Which lines below include the string "agent"? Please show each one.

Segment Start: Exercise inputs

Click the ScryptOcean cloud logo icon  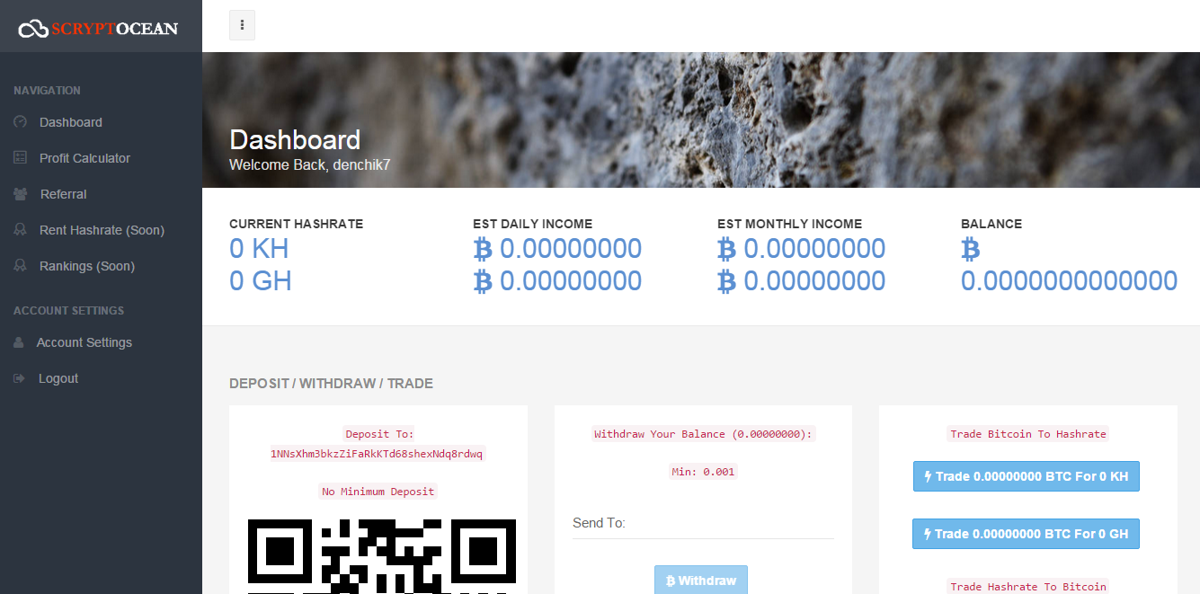[x=33, y=29]
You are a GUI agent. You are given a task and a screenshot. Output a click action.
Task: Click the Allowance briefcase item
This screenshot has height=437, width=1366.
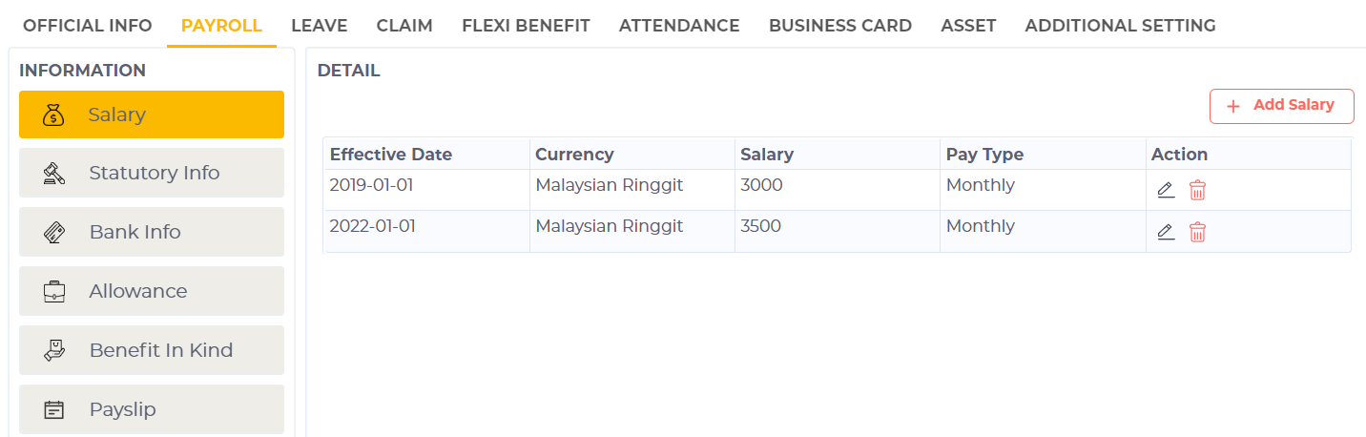(x=152, y=291)
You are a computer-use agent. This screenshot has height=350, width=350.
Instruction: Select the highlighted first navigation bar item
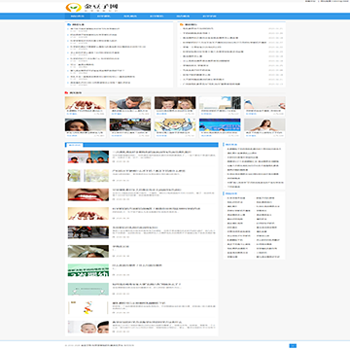(77, 17)
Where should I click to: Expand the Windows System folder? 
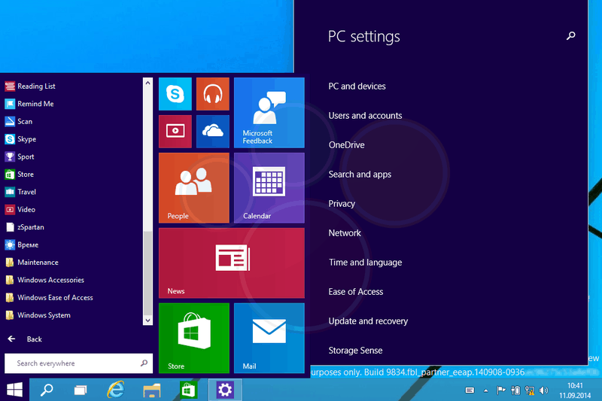(x=44, y=315)
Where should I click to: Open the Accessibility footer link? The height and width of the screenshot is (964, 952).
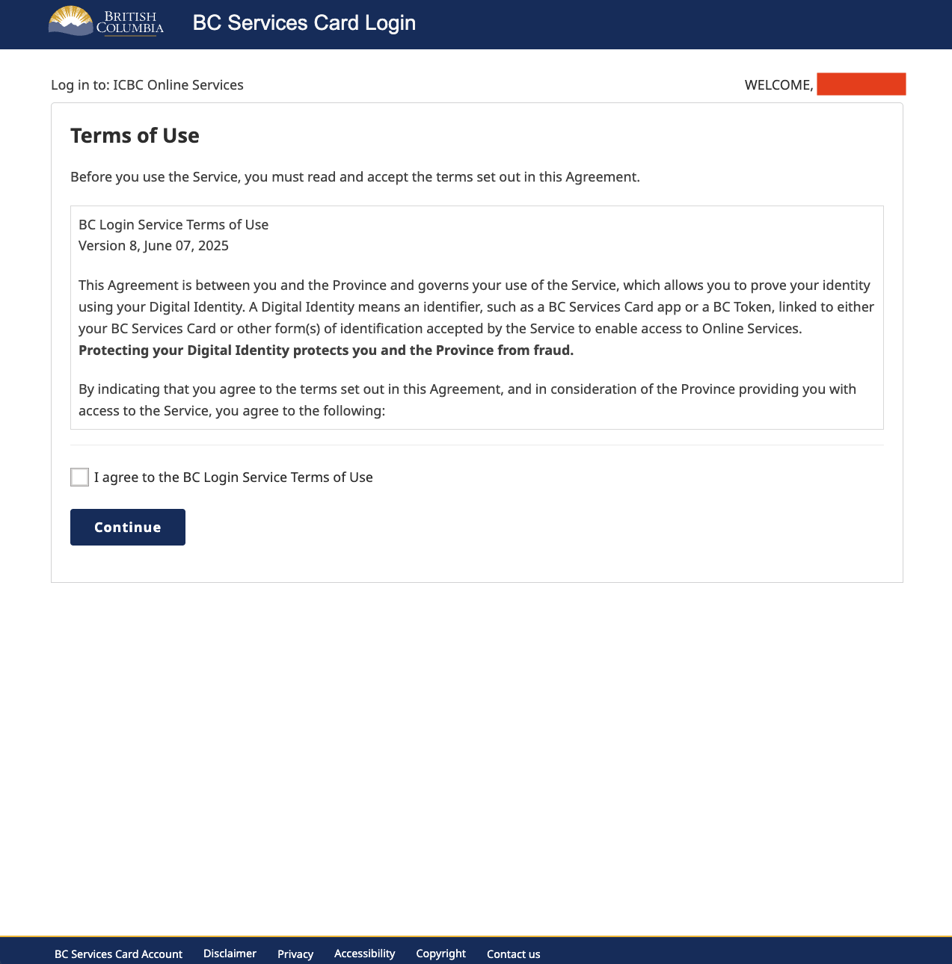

Segment End: Exercise inputs

Your solution -
You are a GUI agent. You are given a task and a screenshot. Output a click action.
You are a computer-use agent. This screenshot has height=350, width=350.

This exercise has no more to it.